TASK |
Retype the entries below exactly, dropping the images.

TASK DATA |

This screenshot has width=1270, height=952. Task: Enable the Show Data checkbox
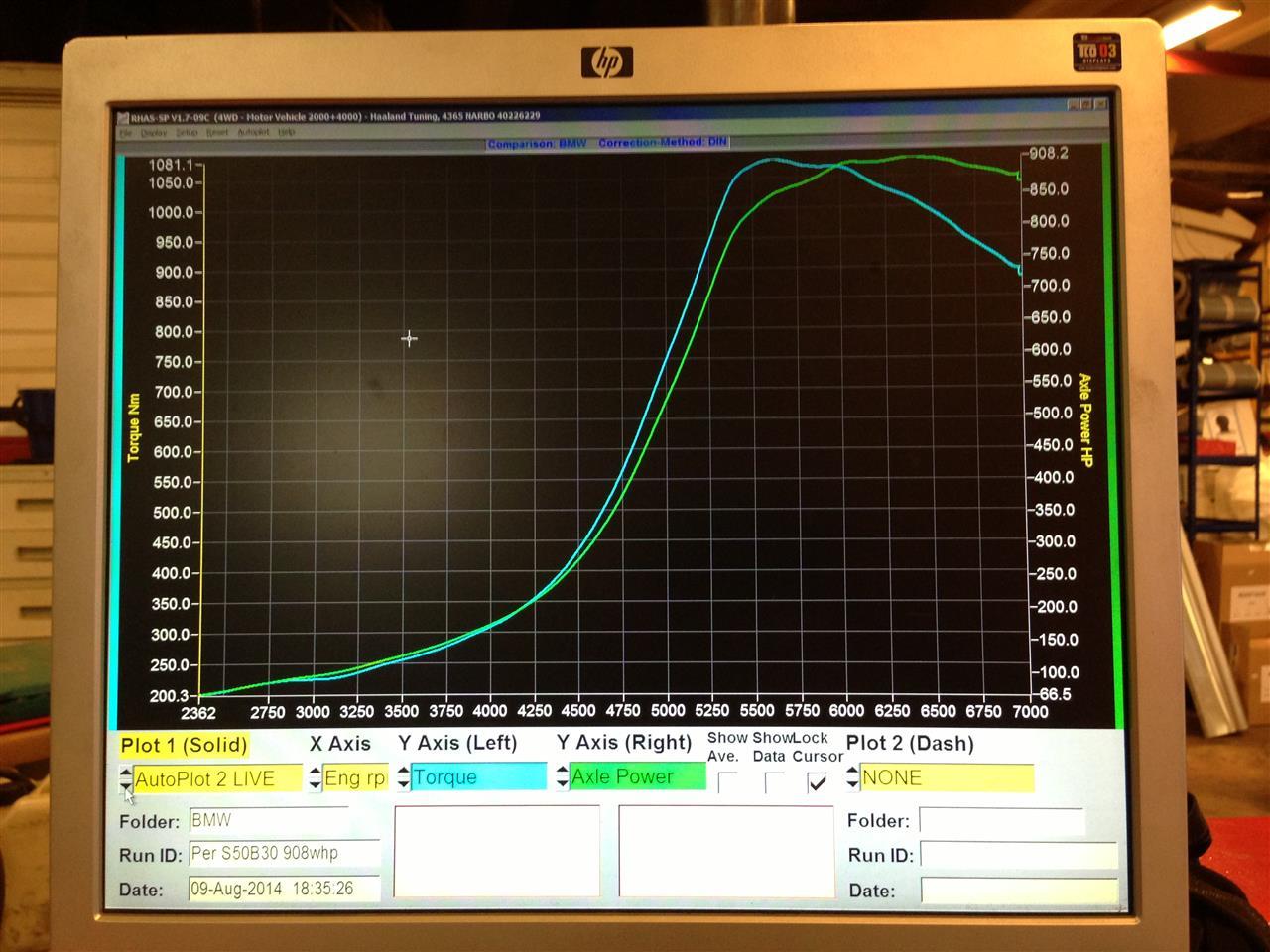[775, 781]
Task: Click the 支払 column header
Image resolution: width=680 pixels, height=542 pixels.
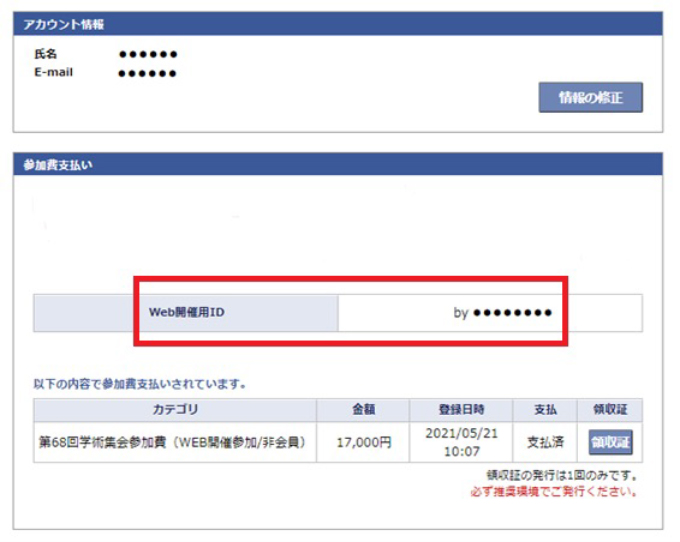Action: point(545,410)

COMPLETED EXERCISE |
This screenshot has width=1270, height=952. Task: Enable the Show Data checkbox
[775, 781]
Task: Click the 支払 column header
Image resolution: width=680 pixels, height=542 pixels.
Action: point(545,410)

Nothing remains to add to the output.